Sponsors

cic  eco3

logo-atdl

Asociación Técnica de Diarios Latinoamericanos
Boletín Semanal Marzo 2, 2024
 

The Independent has revealed it remained in profit for a third consecutive year after going digital-only, despite a number of new editorial hires.

Independent Digital News and Media has reported revenues of £27m for 2018/19, a growth of nine per cent year-on-year.

Advertising revenues grew by ten per cent during the year.

Independent chief executive Zach Leonard attributed the growth to a “diverse range” of revenue streams including advertising, reader revenues, and licensing and syndication.

Readers can pay up to £8.99 per month for a premium subscription to get ad-free reading and exclusive articles, with the option to add a daily digital newspaper edition for a total of £12.99 per month.

The digital-only title’s subscription offering was rebranded as Independent Premium last year, from Independent Minds.

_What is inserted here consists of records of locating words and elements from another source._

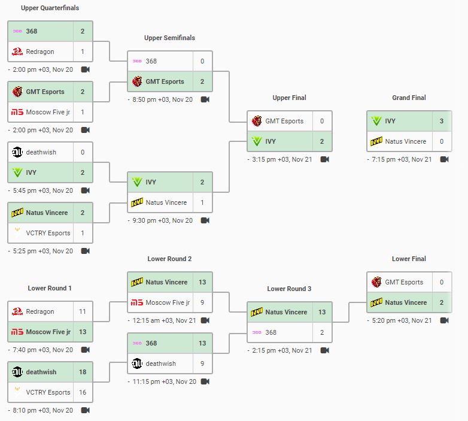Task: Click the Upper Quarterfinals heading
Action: click(x=50, y=8)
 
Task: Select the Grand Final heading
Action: click(x=409, y=98)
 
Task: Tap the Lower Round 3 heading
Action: click(x=289, y=289)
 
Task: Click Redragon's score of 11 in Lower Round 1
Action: click(x=83, y=311)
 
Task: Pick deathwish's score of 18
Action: click(x=83, y=372)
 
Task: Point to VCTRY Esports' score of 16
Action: click(x=83, y=392)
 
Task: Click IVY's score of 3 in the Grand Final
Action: click(x=442, y=121)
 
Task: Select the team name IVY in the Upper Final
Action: click(x=271, y=141)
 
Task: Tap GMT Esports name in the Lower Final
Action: click(x=404, y=282)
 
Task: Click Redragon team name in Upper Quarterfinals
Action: click(x=40, y=52)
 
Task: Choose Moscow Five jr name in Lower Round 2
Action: click(x=168, y=302)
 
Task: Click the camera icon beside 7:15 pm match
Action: click(x=444, y=159)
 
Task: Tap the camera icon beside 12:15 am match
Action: click(x=205, y=320)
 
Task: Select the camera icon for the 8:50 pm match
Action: click(x=205, y=99)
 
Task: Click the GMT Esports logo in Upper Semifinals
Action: click(x=137, y=81)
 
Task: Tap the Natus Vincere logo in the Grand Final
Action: click(x=376, y=141)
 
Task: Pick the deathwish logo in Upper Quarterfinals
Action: click(x=17, y=152)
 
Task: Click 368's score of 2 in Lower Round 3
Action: click(x=322, y=332)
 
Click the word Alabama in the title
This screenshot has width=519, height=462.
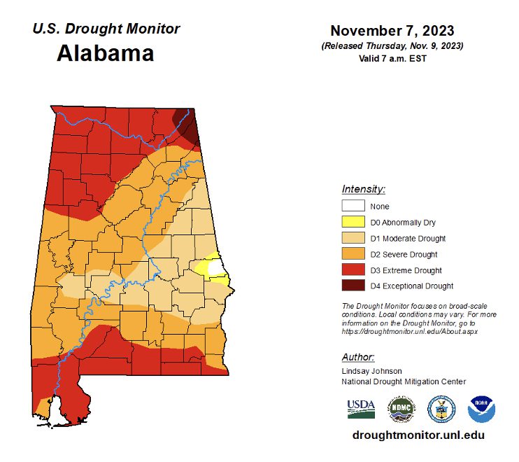pyautogui.click(x=105, y=53)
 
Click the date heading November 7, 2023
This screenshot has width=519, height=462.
pyautogui.click(x=392, y=31)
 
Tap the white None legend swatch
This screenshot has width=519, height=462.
pyautogui.click(x=353, y=206)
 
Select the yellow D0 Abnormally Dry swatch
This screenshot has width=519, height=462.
pyautogui.click(x=353, y=223)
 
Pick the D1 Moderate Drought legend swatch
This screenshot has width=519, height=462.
pyautogui.click(x=353, y=239)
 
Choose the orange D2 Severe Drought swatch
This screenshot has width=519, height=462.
pyautogui.click(x=353, y=254)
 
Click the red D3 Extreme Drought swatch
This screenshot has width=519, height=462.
pyautogui.click(x=353, y=270)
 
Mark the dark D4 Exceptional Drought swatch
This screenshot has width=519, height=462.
pyautogui.click(x=353, y=286)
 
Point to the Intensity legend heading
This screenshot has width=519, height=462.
pyautogui.click(x=364, y=190)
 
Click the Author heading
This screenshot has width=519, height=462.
pyautogui.click(x=358, y=357)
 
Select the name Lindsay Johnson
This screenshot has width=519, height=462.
pyautogui.click(x=372, y=371)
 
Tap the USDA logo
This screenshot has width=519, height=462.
pyautogui.click(x=361, y=408)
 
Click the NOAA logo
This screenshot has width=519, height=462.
pyautogui.click(x=481, y=408)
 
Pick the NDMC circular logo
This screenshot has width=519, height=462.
pyautogui.click(x=401, y=408)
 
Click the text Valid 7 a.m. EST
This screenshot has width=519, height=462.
pyautogui.click(x=392, y=58)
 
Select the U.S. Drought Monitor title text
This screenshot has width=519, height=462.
pyautogui.click(x=106, y=29)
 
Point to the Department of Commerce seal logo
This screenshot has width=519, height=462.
pyautogui.click(x=441, y=408)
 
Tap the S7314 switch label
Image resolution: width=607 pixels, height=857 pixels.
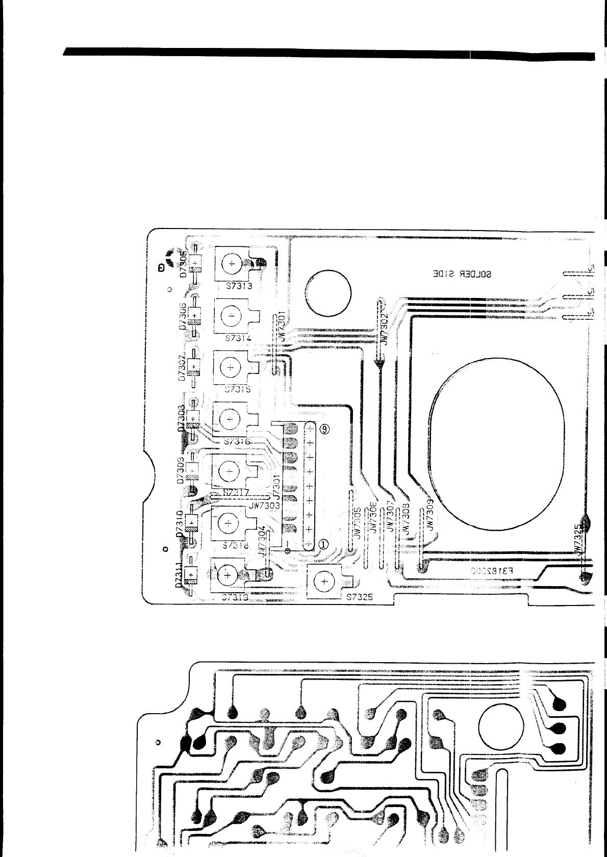[x=238, y=338]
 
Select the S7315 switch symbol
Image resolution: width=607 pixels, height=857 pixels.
[x=230, y=367]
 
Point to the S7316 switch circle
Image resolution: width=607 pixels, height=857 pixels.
[x=230, y=419]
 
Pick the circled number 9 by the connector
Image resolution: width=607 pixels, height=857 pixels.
[x=324, y=429]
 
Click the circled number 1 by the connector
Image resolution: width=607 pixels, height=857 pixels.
[x=324, y=544]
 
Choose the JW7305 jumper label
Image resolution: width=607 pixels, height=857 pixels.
[x=358, y=523]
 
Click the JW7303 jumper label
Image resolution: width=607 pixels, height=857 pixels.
[x=264, y=506]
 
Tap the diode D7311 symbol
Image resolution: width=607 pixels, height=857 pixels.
[x=191, y=575]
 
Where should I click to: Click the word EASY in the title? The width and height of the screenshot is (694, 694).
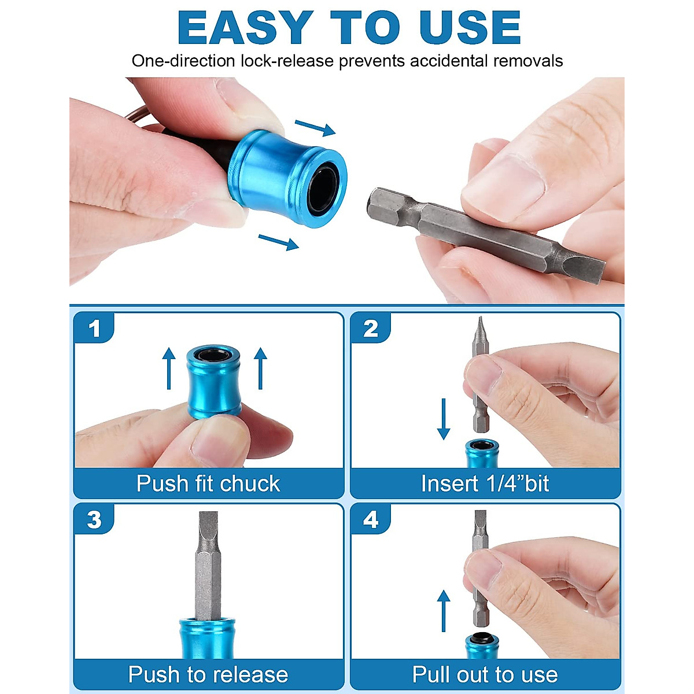click(x=245, y=27)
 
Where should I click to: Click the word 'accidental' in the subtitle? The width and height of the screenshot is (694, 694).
click(x=449, y=61)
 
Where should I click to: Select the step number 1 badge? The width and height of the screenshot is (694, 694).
click(x=94, y=328)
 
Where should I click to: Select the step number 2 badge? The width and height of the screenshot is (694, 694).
click(x=371, y=328)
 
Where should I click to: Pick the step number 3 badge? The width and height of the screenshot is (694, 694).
click(x=94, y=520)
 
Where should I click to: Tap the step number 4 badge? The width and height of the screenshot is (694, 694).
click(x=371, y=520)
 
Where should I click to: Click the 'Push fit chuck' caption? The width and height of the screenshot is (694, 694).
click(x=208, y=483)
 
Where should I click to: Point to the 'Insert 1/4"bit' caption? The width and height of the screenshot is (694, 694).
click(x=485, y=483)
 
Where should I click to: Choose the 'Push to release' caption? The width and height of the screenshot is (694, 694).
click(x=208, y=674)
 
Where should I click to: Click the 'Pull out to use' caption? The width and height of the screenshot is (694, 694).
click(x=485, y=674)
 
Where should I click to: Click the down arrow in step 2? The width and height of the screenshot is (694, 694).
click(x=444, y=419)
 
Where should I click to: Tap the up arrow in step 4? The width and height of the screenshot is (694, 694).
click(x=444, y=611)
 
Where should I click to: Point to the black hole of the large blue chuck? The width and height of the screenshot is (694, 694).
click(x=323, y=187)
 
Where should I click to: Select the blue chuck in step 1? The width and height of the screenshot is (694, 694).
click(x=214, y=382)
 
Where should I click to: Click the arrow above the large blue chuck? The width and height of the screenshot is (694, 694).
click(x=315, y=128)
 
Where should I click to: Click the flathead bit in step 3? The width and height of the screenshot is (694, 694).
click(x=208, y=566)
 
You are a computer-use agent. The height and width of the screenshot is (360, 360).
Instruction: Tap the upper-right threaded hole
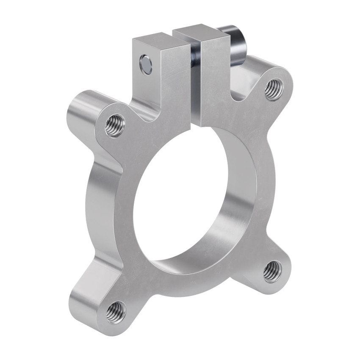point(274,89)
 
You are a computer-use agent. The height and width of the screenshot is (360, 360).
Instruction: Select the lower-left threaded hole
point(116,312)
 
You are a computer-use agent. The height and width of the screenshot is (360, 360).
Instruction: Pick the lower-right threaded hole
point(272,271)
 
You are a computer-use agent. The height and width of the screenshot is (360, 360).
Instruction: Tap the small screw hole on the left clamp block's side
point(146,64)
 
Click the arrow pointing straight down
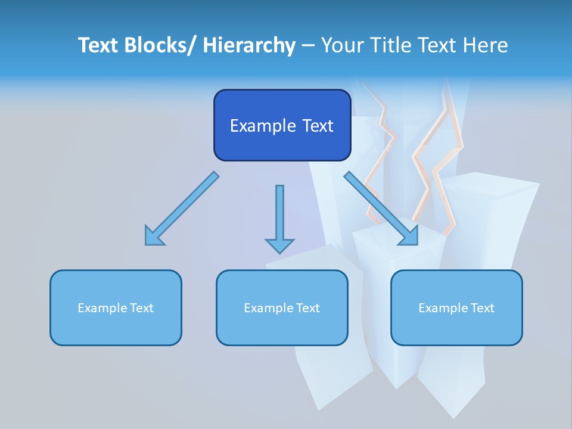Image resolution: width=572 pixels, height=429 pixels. click(279, 217)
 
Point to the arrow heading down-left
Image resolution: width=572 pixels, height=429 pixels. click(182, 209)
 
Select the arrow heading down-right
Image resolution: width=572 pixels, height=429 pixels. click(381, 209)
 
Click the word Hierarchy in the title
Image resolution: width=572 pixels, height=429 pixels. click(249, 45)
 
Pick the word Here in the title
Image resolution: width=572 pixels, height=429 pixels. click(486, 45)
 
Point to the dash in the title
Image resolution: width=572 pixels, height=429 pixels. click(308, 45)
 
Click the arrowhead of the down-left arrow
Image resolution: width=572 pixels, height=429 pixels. click(154, 237)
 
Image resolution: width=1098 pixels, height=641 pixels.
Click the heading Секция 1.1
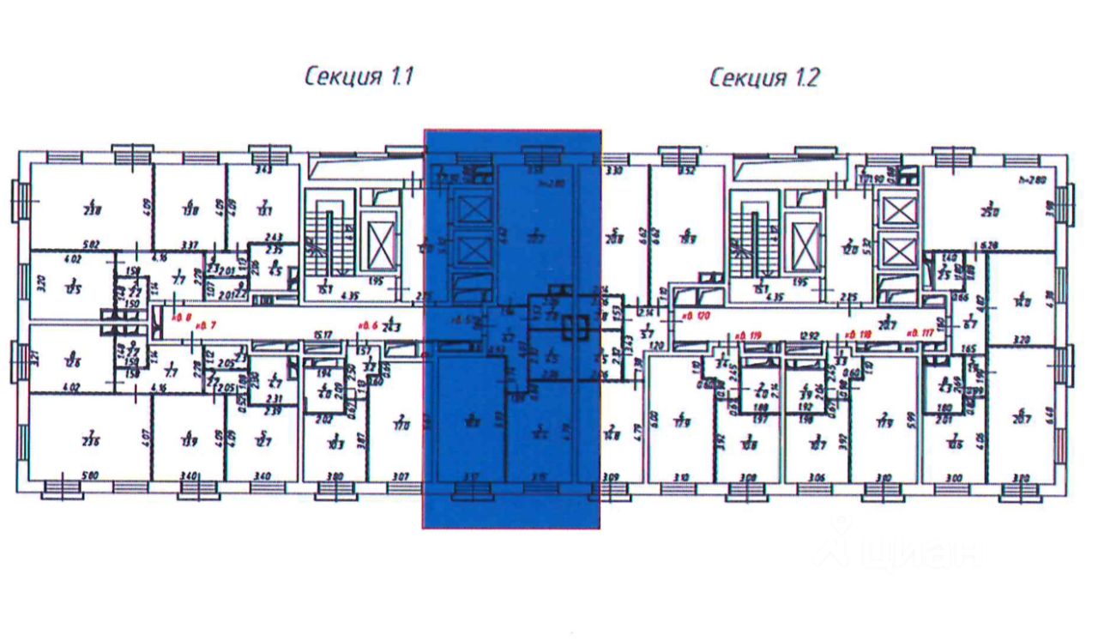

The Independent launched foreign-language sites operating under licence in Arabic, Persian, Turkish and Urdu, in 2019, with more planned “soon”.

Reinvestment in editorial and product development was said to be behind a fall in pre-tax profits of almost a quarter year-on-year, from £3.1m to £2.3m in 2018/19.

Operating profit saw a similar fall (24 per cent) to £2.3m, but the company noted it had seen a growth in its costs of £3m, which was partly put down to growing the editorial team by 12 per cent.

The Independent now has more than 100 journalists based in 13 cities, including 22 editorial roles in the US which has seen further expansion in recent months including the appointment of a US editor.

It is also planning to add staff in Los Angeles on top of those already in New York, Washington and Seattle.

The Independent will mark its fourth anniversary since going digital-only, following closure of its daily and Sunday print titles, on 27 March.

Independent chairman John Paton said: “Few, if any, serious, quality newspapers in the world have successfully made the transformation from print to digital only.

“The Independent has been profitable since going all-digital and nearly four years in it continues to grow substantially on the top line.”

The US is The Independent’s biggest market, with 30m monthly unique visitors and 18 per cent growth year-on-year reported in January this year.

The website’s global audience has reached 95m unique browsers, up 22 per cent year-on-year.

Independent editor Christian Broughton said his website was “truly independent in a time marked elsewhere by interference; international when others are increasingly inward-looking; proud to present disparate views when others fear to rock the boat”.

“The growing editorial team have risen to every challenge, and the future newsroom growth will no doubt see the journalism here leap from strength to strength.”

The Independent is owned by proprietor Evgeny Lebedev, who also owns sister title the Evening Standard. The free paper’s financial results are expected to be published separately later this year.